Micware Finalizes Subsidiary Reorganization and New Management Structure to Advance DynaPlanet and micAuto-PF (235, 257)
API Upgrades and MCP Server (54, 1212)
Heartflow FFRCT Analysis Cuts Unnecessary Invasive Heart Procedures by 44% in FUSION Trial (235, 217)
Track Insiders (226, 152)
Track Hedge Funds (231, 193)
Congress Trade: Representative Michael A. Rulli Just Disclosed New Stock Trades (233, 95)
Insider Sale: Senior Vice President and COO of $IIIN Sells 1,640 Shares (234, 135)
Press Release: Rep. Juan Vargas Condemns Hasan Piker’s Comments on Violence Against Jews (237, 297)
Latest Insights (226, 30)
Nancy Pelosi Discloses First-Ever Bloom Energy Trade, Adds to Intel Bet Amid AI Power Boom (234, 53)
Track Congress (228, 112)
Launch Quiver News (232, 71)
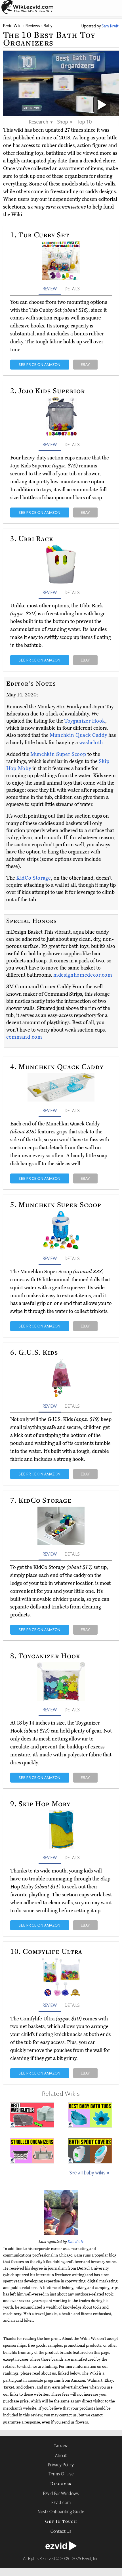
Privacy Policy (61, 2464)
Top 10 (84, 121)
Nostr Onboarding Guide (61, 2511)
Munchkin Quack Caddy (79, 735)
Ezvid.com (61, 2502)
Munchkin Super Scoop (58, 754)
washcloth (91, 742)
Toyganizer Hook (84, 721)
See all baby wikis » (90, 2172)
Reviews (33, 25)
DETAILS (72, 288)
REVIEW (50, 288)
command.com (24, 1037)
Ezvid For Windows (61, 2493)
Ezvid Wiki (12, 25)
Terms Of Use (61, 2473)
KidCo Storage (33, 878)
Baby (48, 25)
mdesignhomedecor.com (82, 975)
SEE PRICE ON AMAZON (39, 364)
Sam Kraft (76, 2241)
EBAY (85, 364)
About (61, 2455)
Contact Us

* **Required work**:
Look through the entries and give the number of lines containing the word "Track". Add nothing else.

* **Worked solution**:
3